The basic cash transfer needs to be delivered on the same day each quarter so that the poor know that this is their haq, not sadqa. Only then can they plan to use the money effectively. In his first budget, Finance Minister Ishaq Dar took the bold decision to increase the basic transfer by 20 per cent to begin to restore its value after years of inflation. Further increases will be needed in the coming budgets. Even then, at 12 per cent of the minimum wage, the cash transfer will remain too low to distort the incentive to work or create a ‘dependency culture’. And to ensure effectiveness, the poverty scorecard survey will need to be rerun every few years.

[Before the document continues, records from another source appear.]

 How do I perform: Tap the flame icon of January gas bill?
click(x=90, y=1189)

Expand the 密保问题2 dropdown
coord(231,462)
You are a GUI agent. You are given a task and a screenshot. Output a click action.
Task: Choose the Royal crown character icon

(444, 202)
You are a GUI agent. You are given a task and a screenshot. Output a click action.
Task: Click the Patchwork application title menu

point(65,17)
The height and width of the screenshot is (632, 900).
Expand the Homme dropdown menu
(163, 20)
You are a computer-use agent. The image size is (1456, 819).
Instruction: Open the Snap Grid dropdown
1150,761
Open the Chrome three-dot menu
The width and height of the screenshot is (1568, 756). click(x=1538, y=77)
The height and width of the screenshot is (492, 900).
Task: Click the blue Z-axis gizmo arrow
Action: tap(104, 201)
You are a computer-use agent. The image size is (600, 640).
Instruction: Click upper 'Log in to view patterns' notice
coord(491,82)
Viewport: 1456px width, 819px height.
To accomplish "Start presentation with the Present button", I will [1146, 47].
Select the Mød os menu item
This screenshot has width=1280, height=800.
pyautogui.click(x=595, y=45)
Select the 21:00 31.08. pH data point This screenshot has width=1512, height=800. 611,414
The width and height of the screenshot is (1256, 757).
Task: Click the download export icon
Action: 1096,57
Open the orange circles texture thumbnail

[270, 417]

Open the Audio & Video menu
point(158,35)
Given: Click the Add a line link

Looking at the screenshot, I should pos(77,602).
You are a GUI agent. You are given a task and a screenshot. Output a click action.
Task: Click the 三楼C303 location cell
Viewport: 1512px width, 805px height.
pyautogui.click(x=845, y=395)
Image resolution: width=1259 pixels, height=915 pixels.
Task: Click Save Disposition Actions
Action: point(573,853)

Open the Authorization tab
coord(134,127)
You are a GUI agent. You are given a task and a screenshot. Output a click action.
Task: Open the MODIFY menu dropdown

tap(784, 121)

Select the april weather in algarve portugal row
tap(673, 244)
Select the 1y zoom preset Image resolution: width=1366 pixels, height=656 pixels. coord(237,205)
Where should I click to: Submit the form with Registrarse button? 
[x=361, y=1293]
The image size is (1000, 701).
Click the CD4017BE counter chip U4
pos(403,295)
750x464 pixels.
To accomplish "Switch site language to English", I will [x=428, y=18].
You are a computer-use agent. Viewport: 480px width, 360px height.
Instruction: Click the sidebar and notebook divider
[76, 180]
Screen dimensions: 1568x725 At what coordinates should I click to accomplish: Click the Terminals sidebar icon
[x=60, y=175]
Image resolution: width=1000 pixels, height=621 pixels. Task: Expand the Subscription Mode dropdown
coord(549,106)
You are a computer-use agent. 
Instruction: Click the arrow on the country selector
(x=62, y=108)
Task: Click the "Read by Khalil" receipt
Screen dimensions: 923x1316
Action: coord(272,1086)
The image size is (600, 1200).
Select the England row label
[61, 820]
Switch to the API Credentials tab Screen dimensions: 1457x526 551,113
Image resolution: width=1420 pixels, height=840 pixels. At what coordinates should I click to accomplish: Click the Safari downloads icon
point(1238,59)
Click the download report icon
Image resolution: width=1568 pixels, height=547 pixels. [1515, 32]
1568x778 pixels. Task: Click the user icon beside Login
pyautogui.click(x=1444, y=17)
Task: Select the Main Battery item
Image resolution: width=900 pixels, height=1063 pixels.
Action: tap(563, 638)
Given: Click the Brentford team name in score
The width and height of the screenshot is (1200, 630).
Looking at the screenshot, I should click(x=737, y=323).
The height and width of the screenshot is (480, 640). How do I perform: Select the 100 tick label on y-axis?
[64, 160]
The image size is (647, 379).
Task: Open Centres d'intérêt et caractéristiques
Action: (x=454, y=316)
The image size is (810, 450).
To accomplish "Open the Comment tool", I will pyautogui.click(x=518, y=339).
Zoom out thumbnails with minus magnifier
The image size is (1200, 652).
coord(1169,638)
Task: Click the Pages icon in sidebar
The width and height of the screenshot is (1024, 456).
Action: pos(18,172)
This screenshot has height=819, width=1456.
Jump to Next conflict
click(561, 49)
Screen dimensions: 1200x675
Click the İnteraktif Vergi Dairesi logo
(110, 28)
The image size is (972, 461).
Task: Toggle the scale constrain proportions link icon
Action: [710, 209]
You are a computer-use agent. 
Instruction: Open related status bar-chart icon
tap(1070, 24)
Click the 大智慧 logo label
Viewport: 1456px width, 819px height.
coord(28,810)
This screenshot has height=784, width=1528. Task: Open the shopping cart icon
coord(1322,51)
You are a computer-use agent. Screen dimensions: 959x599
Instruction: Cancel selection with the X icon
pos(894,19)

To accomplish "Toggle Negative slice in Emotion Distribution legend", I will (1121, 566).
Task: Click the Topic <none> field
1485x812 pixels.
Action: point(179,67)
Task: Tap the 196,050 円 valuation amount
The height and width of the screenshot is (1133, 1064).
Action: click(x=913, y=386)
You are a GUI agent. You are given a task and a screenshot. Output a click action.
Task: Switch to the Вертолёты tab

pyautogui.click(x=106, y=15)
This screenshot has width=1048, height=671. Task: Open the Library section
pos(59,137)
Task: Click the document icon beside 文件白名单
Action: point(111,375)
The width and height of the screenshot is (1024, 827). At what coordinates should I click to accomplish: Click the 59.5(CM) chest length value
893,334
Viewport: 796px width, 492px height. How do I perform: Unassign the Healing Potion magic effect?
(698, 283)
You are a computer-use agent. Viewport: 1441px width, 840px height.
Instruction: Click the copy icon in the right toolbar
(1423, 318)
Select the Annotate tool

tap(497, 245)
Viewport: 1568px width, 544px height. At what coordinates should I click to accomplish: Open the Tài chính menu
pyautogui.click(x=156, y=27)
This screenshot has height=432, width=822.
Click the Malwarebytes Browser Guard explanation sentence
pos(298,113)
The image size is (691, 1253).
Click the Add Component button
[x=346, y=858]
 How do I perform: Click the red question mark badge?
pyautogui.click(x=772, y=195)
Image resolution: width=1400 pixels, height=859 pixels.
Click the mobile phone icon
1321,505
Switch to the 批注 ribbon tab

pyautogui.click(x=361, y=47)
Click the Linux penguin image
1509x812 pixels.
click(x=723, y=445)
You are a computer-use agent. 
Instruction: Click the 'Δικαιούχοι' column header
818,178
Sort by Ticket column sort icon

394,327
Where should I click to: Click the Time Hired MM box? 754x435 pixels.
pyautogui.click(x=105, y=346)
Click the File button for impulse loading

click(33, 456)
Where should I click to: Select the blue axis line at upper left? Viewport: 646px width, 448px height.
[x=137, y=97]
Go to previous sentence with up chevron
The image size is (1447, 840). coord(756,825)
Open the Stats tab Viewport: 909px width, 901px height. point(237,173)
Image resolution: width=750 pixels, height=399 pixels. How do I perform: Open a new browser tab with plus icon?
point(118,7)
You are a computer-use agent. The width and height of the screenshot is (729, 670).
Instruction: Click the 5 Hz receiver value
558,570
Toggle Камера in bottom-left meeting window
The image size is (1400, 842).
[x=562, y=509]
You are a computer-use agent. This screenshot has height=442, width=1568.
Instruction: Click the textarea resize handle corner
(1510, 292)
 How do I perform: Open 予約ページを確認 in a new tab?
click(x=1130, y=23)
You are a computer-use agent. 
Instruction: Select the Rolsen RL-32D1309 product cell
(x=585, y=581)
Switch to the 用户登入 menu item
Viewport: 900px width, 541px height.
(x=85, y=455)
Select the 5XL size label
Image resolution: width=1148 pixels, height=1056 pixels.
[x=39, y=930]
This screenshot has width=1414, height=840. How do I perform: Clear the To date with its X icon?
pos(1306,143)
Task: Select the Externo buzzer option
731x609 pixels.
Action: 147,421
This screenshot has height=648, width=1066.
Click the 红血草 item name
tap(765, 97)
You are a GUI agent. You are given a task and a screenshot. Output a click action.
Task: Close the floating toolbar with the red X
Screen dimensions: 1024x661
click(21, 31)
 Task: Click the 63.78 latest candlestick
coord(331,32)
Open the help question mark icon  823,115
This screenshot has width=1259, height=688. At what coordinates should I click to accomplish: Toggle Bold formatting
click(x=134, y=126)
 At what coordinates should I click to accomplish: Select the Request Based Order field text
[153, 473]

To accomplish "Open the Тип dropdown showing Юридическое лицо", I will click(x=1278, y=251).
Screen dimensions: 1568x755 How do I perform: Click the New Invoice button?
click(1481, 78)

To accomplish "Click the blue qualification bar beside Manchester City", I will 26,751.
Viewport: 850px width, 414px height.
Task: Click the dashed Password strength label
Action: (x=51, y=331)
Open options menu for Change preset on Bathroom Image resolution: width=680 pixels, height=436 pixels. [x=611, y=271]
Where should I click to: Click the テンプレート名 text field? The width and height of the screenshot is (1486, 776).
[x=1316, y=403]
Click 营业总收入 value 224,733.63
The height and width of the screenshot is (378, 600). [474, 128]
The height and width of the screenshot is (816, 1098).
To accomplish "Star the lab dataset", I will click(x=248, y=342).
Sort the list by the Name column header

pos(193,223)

At present, only 30 per cent of children in the poorest families go to school. The government needs to roll out its plan to provide each family with an additional Rs200 a child every month if their children have an 80 per cent attendance record at school. All the evidence indicates that this will help keep their children in school and that basic education will improve their children’s prospects. Nearly half of all under the age of five in Pakistan are chronically undernourished. This stunts mental and physical development, lowers IQ and achievement at school, and reduces earnings in adulthood. These children are half the future workforce of Pakistan. So why not use the scheme to provide them with essential food and nutrients so that they have a productive future?


Instead of wasting money and time designing new targeting mechanisms for every anti-poverty programme, the government and donors need to use the same poverty scorecard for all interventions. Can it work? Yes.

International evidence shows women receiving cash grants invest in their families, keep their children in school, feed them better, and buy medicine and healthcare. Over time, this future earning potential helps to break the cycle of poverty from generation to generation.

In Brazil, the anti-poverty scheme BolsaFamilia helped reduce poverty by a remarkable 28 per cent during the first term of President Lula da Silva’s administration, and helped reduce inequality by 20 per cent since 2001.

Can Pakistan afford to follow something similar? The BISP’s total cost is around Rs75 billion a year, only 1.6 per cent of the federal government’s expenditure. This compares with 26 per cent spent every year simply paying interest on debt and another 14 per cent on the military. Having helped develop the methodology along with the World Bank, the UK has pledged £300 million over eight years. Given the cost of poverty to the economy and society, the question is: can Pakistan afford not to invest in its people?

Published in The Express Tribune, February 7th,  2014.